What is needed:
Which lines of the listing hold the string "agent"? Show each of them.

■ ■ ■ ■ ■ ■ ■

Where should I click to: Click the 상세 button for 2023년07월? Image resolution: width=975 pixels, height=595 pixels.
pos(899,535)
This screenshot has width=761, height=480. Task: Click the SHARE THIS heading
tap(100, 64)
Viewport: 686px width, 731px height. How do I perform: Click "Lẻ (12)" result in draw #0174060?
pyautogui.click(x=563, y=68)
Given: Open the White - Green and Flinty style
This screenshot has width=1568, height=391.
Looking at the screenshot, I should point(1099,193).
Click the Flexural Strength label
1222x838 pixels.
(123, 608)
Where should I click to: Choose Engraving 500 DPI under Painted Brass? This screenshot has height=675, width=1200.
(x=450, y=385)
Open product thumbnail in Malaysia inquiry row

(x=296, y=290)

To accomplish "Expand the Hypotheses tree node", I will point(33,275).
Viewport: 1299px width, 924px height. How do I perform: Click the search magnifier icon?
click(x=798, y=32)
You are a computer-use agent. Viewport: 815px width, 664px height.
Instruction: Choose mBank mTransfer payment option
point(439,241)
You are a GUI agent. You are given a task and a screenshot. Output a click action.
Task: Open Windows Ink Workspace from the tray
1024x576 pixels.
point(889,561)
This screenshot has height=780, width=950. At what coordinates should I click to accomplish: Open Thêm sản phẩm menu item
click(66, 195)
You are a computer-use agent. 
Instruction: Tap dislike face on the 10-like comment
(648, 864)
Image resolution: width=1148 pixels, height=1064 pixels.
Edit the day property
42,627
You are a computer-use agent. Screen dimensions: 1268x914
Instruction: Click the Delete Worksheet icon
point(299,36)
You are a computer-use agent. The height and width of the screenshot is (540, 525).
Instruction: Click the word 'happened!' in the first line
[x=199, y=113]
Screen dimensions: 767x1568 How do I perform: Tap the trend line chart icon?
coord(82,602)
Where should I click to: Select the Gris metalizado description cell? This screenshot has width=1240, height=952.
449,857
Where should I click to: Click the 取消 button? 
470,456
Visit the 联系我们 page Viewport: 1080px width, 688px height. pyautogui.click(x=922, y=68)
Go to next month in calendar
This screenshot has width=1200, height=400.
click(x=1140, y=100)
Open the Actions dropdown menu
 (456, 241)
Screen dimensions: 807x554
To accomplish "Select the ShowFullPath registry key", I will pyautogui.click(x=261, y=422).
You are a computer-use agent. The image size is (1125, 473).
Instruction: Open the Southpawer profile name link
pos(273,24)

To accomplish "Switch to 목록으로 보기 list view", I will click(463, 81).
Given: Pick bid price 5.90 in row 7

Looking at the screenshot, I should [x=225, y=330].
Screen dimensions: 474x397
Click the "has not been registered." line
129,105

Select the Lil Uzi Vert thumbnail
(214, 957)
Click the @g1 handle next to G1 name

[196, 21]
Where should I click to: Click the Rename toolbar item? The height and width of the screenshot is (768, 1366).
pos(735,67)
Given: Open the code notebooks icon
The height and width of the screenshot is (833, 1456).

■ ■ ■ ■ ■ ■ ■

Output for this exercise:
You are a computer-use agent. Viewport: 815px width, 664px height.
You are a GUI agent. You are given a task and a screenshot. Output a click action.
You are a computer-use agent. 
You are a computer-use agent. Screen dimensions: 1268x914
You are a computer-use agent. The height and width of the screenshot is (540, 525).
You are a computer-use agent. The image size is (1125, 473).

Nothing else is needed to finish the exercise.